Повседневная жизнь импрессионистов, 1863-1883 - [45]
После 1870 года Моне, Ренуар, Писсарро и Сислей перестали ездить в деревушки, разбросанные по лесу Фонтенбло. В эти годы их навсегда приковали к себе живописные берега Сены, Уазы и Луэна. Только Сезанн, не бывавший в Барбизоне в те времена, когда он был наводнен его друзьми, в 1890-х годах неоднократно возвращался в эти места и оставался там подолгу. В 1904 году, сбежав от парижской суматохи во время последнего приезда в столицу, Сезанн остановился в Фонтенбло. Здесь он в последний раз работал в лесу.
Покинув в 1865 году Шайиан-Бьер, Ренуар, Базиль и Сислей выбрали для работы на натуре деревню, расположенную в юго-восточной части лесного массива Марлотт; летом, иногда при свете факелов, художники навещали коллег, поселившихся в соседних харчевнях Барбизона. После одного из приездов в Марлотт Ренуар написал чудесное полотно — картину «Харчевня матушки Антони»; на ней изображены сидящие вокруг стола Сислей, Писсарро, Базиль, Сезанн, матушка Антони (со спины) и служанка Нана — девица, щедро дарившая всем свое тело, не брезговавшая по вечерам приработком в комнатах жильцов гостиницы, особенно в комнате Сислея, не упускавшего случая задрать женскую юбку.

▸ **Исходные данные**:
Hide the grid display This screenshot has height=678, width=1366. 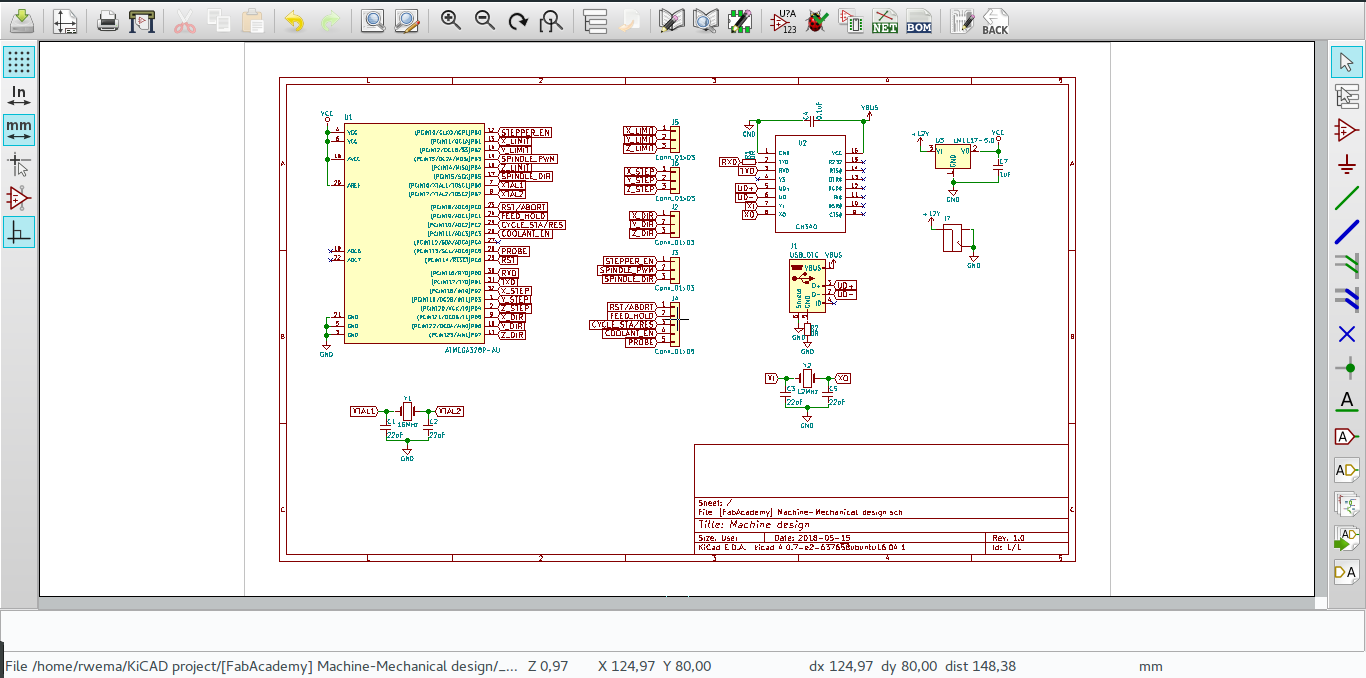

▸ **Задания к упражнению**:
(a) В каком году, согласно тексту об импрессионистах, Сезанн в последний раз работал в лесу Фонтенбло?
(b) Определите, соответствуют ли тексту об импрессионистах следующие утверждения, и для каждого приведите решающие слова текста: (i) после 1870 года Моне и Ренуар продолжали ездить в деревушки леса Фонтенбло; (ii) Ренуар, Базиль и Сислей покинули Шайиан-Бьер в 1865 году; (iii) на картине «Харчевня матушки Антони» матушка Антони изображена со спины.
(c) Перескажите в виде краткого списка абзац текста об импрессионистах, начинающийся словами «После 1870 года Моне, Ренуар», сохранив его основные факты.

▸ **Ответы к заданиям**:
(a) В 1904 году.

(b)
(i) Нет: «После 1870 года Моне, Ренуар, Писсарро и Сислей перестали ездить в деревушки, разбросанные по лесу Фонтенбло».
(ii) Да: «Покинув в 1865 году Шайиан-Бьер, Ренуар, Базиль и Сислей».
(iii) Да: «матушка Антони (со спины)».

(c)
- После 1870 года Моне, Ренуар, Писсарро и Сислей перестали ездить в деревушки леса Фонтенбло.
- Их навсегда привлекли берега Сены, Уазы и Луэна.
- Сезанн в 1890-х годах неоднократно возвращался в эти места и подолгу там оставался.
- В 1904 году, уехав от парижской суматохи, Сезанн остановился в Фонтенбло и в последний раз работал в лесу.